* [DOCUMENT SECTION]:
After receiving tons of heat for taking away workers' remote privileges, Yahoo now says that things are working just as planned: engagement and productivity are up.

When Yahoo CEO Marissa Mayer banned her 12,000 employees from working from home in February, her all-hands-on-deck ultimatum ignited a national debate on the merits of cloudworking that still rages. Silicon Valley’s fair-haired wunderkind was alternately mocked and condemned by the likes of Maureen Dowd and Richard Branson, while pundits declared she’d made "a terrible mistake." Some even wondered whether Mayer was trying to make them quit.

Mayer was finally hounded into addressing the issue in April, acknowledging her critics' contention that "people are more productive when they're alone," and then stressing "but they're more collaborative and innovative when they're together." Eight months later, Yahoo insists Mayer was right. (And earlier this month, HP’s Meg Whitman followed suit.)

(Rows pointing to text and elements)

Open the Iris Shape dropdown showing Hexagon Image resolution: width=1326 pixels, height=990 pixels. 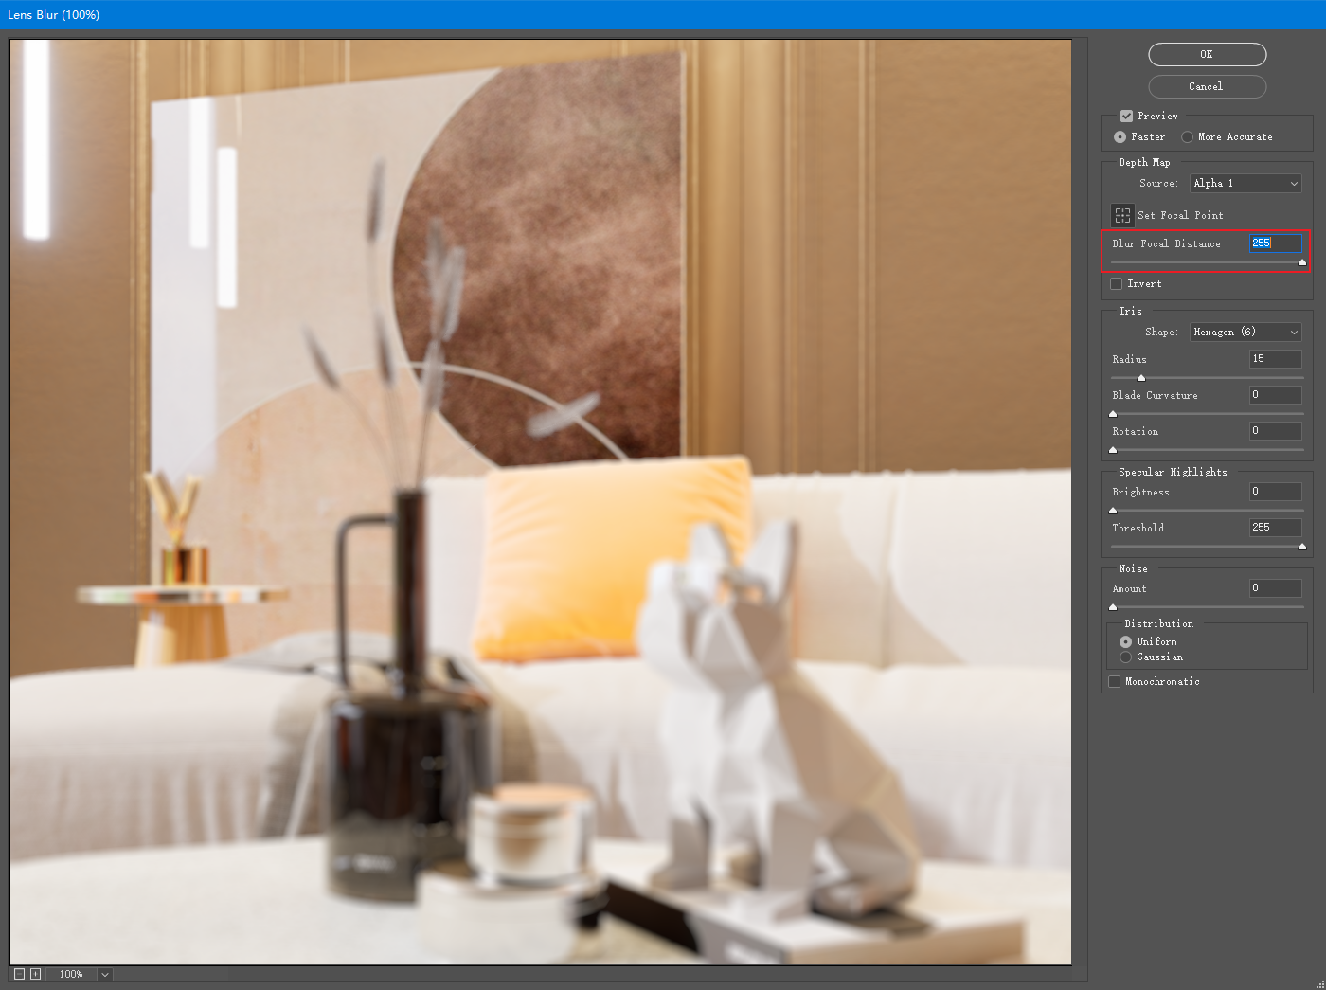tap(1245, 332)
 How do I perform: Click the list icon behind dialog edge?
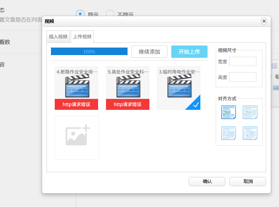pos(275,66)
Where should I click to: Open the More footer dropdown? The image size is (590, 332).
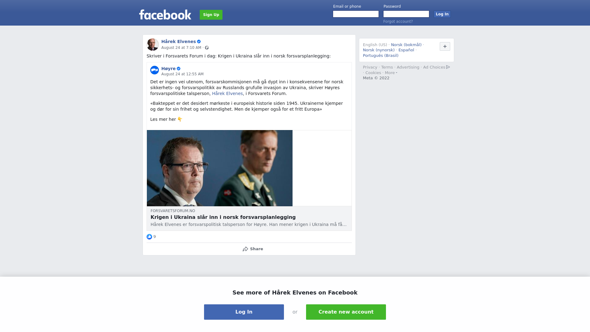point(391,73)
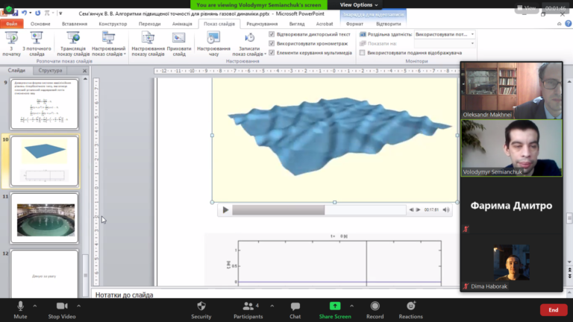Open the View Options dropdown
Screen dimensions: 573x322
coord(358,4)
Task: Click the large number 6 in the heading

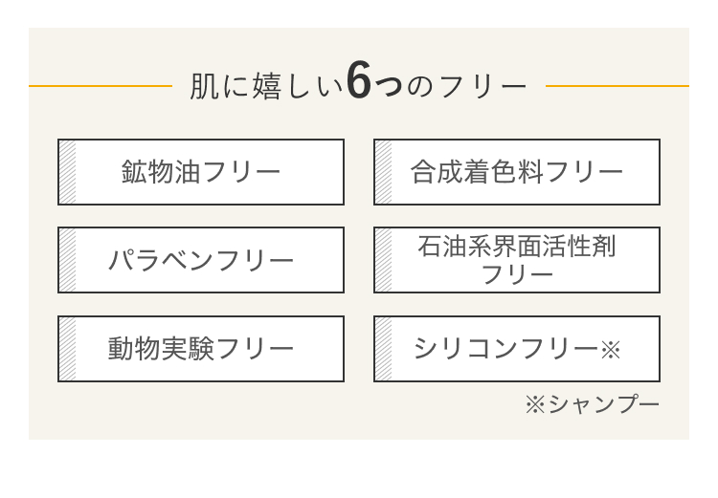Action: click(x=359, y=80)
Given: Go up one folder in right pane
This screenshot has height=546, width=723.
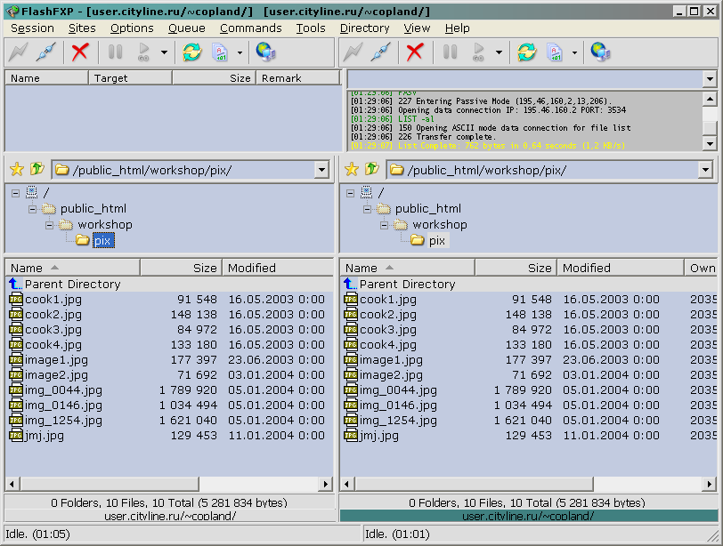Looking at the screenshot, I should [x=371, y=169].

* [EXERCISE]:
Answer these questions about the Yahoo work-from-home ban text:
(a) How many employees were banned from working from home?
(b) In what month did Mayer finally address the issue?
(c) Who at HP followed suit?

* [FINAL ANSWER]:
(a) 12,000
(b) April
(c) Meg Whitman